* 任务说明 *
请将以下各行原样照录，涵盖全部条目。

* 条目摘录 *

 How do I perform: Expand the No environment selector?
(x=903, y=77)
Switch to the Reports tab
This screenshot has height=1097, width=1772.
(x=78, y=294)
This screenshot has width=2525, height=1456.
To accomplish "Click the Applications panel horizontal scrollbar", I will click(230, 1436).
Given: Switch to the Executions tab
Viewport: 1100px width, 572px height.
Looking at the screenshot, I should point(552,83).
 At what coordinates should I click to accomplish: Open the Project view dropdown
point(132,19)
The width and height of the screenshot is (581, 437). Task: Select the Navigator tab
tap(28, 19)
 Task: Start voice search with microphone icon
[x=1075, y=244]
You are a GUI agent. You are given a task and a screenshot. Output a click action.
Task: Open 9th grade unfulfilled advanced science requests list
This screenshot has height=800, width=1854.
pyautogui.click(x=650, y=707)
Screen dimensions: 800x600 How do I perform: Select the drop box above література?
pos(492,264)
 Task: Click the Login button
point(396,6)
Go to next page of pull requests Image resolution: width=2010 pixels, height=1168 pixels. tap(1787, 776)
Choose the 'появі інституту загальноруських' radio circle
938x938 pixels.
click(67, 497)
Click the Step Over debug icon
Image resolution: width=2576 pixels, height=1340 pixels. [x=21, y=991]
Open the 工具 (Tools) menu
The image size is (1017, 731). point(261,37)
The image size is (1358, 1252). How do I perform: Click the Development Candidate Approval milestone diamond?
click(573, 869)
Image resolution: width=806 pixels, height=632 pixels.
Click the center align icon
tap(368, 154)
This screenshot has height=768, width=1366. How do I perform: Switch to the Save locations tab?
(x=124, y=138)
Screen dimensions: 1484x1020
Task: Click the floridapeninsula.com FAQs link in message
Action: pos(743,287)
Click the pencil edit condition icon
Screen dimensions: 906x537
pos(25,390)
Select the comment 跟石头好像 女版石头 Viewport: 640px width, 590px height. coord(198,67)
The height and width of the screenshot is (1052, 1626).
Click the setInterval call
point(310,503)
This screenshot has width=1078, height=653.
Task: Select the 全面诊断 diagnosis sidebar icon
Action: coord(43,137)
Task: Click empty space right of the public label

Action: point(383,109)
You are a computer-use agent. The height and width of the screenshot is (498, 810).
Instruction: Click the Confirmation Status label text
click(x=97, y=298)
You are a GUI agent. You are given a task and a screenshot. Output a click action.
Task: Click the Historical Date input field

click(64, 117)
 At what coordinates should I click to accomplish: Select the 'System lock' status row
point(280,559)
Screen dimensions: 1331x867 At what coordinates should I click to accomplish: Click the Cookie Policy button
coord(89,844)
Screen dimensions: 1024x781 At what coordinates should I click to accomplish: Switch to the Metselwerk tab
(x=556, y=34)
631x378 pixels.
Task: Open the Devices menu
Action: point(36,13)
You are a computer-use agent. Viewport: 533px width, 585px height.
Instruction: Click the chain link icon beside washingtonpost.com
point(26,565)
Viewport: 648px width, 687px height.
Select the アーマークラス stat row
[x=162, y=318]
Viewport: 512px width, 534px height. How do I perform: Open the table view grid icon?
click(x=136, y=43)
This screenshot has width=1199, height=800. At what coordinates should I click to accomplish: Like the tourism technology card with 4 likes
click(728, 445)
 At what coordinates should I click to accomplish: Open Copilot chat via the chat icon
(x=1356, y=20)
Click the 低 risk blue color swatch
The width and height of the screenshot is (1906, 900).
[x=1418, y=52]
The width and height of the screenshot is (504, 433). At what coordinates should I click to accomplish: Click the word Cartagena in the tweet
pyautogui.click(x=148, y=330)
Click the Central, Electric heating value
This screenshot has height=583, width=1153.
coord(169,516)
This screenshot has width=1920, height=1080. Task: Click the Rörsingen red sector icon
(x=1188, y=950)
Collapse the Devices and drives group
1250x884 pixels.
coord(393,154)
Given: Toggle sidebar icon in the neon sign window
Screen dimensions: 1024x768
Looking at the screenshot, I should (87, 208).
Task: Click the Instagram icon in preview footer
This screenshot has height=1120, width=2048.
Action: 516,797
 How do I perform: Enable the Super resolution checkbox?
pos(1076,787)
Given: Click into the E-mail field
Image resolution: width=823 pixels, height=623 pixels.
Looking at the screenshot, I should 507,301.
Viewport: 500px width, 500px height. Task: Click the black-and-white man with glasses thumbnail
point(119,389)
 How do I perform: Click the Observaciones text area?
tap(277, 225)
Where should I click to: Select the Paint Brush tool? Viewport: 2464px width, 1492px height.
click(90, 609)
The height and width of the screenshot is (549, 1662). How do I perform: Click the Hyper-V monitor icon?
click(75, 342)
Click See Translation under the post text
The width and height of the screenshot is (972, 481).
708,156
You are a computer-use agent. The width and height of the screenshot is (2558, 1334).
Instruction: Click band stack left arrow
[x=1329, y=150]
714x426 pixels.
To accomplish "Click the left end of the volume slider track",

* 书面答复 *
 How do I perform: Expand the No environment selector?
(x=903, y=77)
Switch to the Reports tab
This screenshot has height=1097, width=1772.
(x=78, y=294)
This screenshot has width=2525, height=1456.
To accomplish "Click the Applications panel horizontal scrollbar", I will click(230, 1436).
Given: Switch to the Executions tab
Viewport: 1100px width, 572px height.
Looking at the screenshot, I should point(552,83).
 At what coordinates should I click to accomplish: Open the Project view dropdown
point(132,19)
The width and height of the screenshot is (581, 437). Task: Select the Navigator tab
tap(28, 19)
 Task: Start voice search with microphone icon
[x=1075, y=244]
You are a GUI agent. You are given a task and a screenshot. Output a click action.
Task: Open 9th grade unfulfilled advanced science requests list
This screenshot has height=800, width=1854.
pyautogui.click(x=650, y=707)
Screen dimensions: 800x600 How do I perform: Select the drop box above література?
pos(492,264)
 Task: Click the Login button
point(396,6)
Go to next page of pull requests Image resolution: width=2010 pixels, height=1168 pixels. tap(1787, 776)
Choose the 'появі інституту загальноруських' radio circle
938x938 pixels.
click(67, 497)
Click the Step Over debug icon
Image resolution: width=2576 pixels, height=1340 pixels. [x=21, y=991]
Open the 工具 (Tools) menu
The image size is (1017, 731). point(261,37)
The image size is (1358, 1252). How do I perform: Click the Development Candidate Approval milestone diamond?
click(573, 869)
Image resolution: width=806 pixels, height=632 pixels.
Click the center align icon
tap(368, 154)
This screenshot has height=768, width=1366. How do I perform: Switch to the Save locations tab?
(x=124, y=138)
Screen dimensions: 1484x1020
Task: Click the floridapeninsula.com FAQs link in message
Action: pos(743,287)
Click the pencil edit condition icon
Screen dimensions: 906x537
pos(25,390)
Select the comment 跟石头好像 女版石头 Viewport: 640px width, 590px height. coord(198,67)
The height and width of the screenshot is (1052, 1626).
Click the setInterval call
point(310,503)
This screenshot has width=1078, height=653.
Task: Select the 全面诊断 diagnosis sidebar icon
Action: coord(43,137)
Task: Click empty space right of the public label

Action: point(383,109)
You are a computer-use agent. The height and width of the screenshot is (498, 810).
Instruction: Click the Confirmation Status label text
click(x=97, y=298)
You are a GUI agent. You are given a task and a screenshot. Output a click action.
Task: Click the Historical Date input field

click(64, 117)
 At what coordinates should I click to accomplish: Select the 'System lock' status row
point(280,559)
Screen dimensions: 1331x867 At what coordinates should I click to accomplish: Click the Cookie Policy button
coord(89,844)
Screen dimensions: 1024x781 At what coordinates should I click to accomplish: Switch to the Metselwerk tab
(x=556, y=34)
631x378 pixels.
Task: Open the Devices menu
Action: point(36,13)
You are a computer-use agent. Viewport: 533px width, 585px height.
Instruction: Click the chain link icon beside washingtonpost.com
point(26,565)
Viewport: 648px width, 687px height.
Select the アーマークラス stat row
[x=162, y=318]
Viewport: 512px width, 534px height. How do I perform: Open the table view grid icon?
click(x=136, y=43)
This screenshot has width=1199, height=800. At what coordinates should I click to accomplish: Like the tourism technology card with 4 likes
click(728, 445)
 At what coordinates should I click to accomplish: Open Copilot chat via the chat icon
(x=1356, y=20)
Click the 低 risk blue color swatch
The width and height of the screenshot is (1906, 900).
[x=1418, y=52]
The width and height of the screenshot is (504, 433). At what coordinates should I click to accomplish: Click the word Cartagena in the tweet
pyautogui.click(x=148, y=330)
Click the Central, Electric heating value
This screenshot has height=583, width=1153.
coord(169,516)
This screenshot has width=1920, height=1080. Task: Click the Rörsingen red sector icon
(x=1188, y=950)
Collapse the Devices and drives group
1250x884 pixels.
coord(393,154)
Given: Toggle sidebar icon in the neon sign window
Screen dimensions: 1024x768
Looking at the screenshot, I should (87, 208).
Task: Click the Instagram icon in preview footer
This screenshot has height=1120, width=2048.
Action: 516,797
 How do I perform: Enable the Super resolution checkbox?
pos(1076,787)
Given: Click into the E-mail field
Image resolution: width=823 pixels, height=623 pixels.
Looking at the screenshot, I should 507,301.
Viewport: 500px width, 500px height. Task: Click the black-and-white man with glasses thumbnail
point(119,389)
 How do I perform: Click the Observaciones text area?
tap(277, 225)
Where should I click to: Select the Paint Brush tool? Viewport: 2464px width, 1492px height.
click(90, 609)
The height and width of the screenshot is (549, 1662). How do I perform: Click the Hyper-V monitor icon?
click(75, 342)
Click See Translation under the post text
The width and height of the screenshot is (972, 481).
708,156
You are a computer-use agent. The width and height of the screenshot is (2558, 1334).
Instruction: Click band stack left arrow
[x=1329, y=150]
714x426 pixels.
To accomplish "Click the left end of the volume slider track",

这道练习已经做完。